## EXTRACTED INFORMATION
(begin)

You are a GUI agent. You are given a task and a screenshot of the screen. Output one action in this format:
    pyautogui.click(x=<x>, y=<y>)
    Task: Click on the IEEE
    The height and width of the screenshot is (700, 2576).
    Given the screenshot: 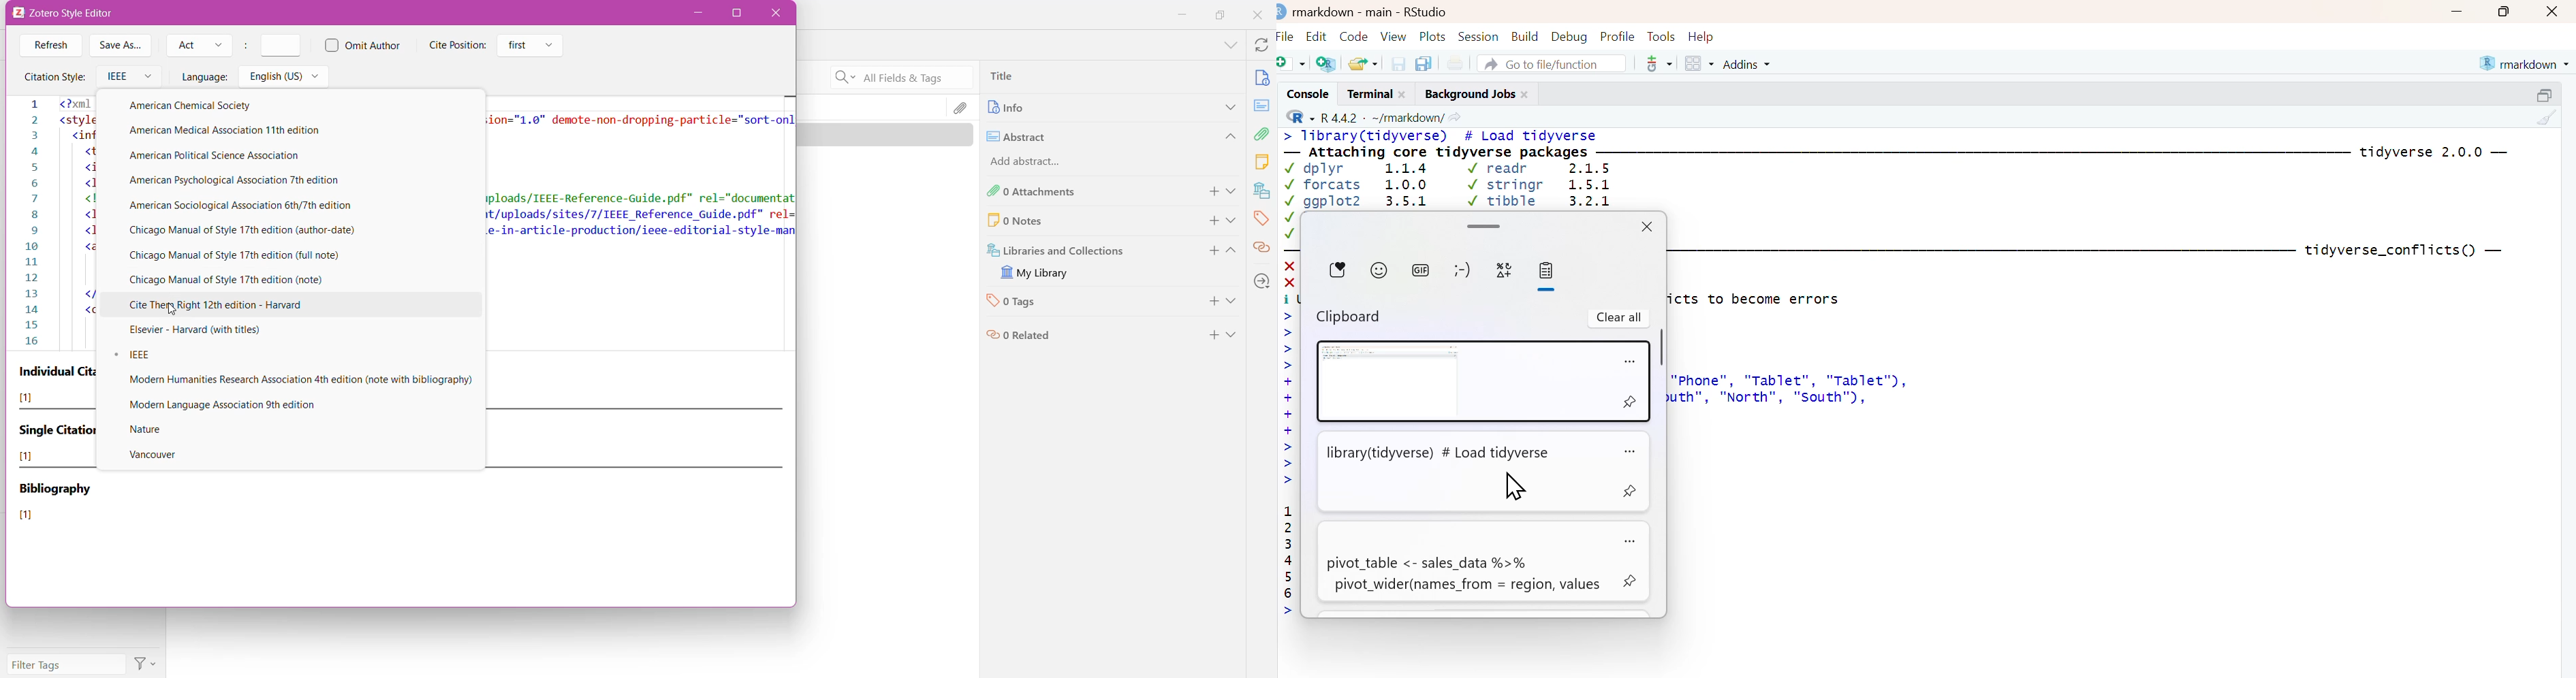 What is the action you would take?
    pyautogui.click(x=196, y=357)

(end)

## WHAT YOU NEED TO DO
Rewrite the lines from the first one through the line containing "The height and", putting "Return" in place of "Output" and keeping everything else the same.

## RESULT BELOW
You are a GUI agent. You are given a task and a screenshot of the screen. Return one action in this format:
    pyautogui.click(x=<x>, y=<y>)
    Task: Click on the IEEE
    The height and width of the screenshot is (700, 2576).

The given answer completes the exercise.